Task requirements:
Return precisely the opening lines of the listing below, ending with the line that contains "Viewport: 1579px width, 997px height.".

Available records:
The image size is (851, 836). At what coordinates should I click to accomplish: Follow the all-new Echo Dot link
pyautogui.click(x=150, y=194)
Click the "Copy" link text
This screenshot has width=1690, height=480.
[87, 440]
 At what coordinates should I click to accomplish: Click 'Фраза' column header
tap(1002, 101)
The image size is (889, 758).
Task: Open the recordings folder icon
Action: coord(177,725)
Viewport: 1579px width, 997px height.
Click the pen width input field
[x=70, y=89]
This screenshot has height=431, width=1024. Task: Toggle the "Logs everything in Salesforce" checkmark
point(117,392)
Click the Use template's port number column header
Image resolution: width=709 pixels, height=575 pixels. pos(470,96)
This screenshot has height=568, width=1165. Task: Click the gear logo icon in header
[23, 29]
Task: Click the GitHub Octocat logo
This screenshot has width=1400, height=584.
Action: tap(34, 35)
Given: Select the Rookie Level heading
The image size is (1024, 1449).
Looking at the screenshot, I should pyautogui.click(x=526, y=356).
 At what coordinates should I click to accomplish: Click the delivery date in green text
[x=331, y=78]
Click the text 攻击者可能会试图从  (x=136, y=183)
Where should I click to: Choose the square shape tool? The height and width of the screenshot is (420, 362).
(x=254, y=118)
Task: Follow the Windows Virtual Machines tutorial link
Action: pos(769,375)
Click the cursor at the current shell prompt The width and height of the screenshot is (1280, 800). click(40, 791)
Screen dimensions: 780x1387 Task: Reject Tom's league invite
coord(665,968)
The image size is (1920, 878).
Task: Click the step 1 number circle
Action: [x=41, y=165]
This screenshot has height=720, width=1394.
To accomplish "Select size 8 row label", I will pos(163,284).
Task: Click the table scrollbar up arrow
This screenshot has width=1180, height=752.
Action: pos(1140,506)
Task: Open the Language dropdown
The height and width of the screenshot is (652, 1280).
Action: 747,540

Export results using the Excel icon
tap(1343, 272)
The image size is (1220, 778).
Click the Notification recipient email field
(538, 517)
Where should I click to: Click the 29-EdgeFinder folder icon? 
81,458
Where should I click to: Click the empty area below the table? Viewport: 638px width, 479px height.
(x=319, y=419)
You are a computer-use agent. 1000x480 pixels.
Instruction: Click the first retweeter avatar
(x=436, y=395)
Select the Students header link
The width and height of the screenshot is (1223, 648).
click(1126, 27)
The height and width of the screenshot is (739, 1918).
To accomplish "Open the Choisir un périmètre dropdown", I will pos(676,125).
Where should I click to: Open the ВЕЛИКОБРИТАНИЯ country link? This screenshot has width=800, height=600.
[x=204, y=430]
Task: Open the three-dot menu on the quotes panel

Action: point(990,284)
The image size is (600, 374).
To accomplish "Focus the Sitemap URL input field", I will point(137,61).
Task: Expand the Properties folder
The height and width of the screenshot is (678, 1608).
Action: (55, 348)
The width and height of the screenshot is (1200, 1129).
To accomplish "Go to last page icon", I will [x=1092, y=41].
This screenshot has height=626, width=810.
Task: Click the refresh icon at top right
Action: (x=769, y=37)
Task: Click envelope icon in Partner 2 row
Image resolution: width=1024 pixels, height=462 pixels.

Final answer:
The image size is (851, 836). At what coordinates should I click to accomplish: Follow the all-new Echo Dot link
pyautogui.click(x=150, y=194)
Click the "Copy" link text
This screenshot has width=1690, height=480.
[87, 440]
 At what coordinates should I click to accomplish: Click 'Фраза' column header
tap(1002, 101)
The image size is (889, 758).
Task: Open the recordings folder icon
Action: coord(177,725)
Viewport: 1579px width, 997px height.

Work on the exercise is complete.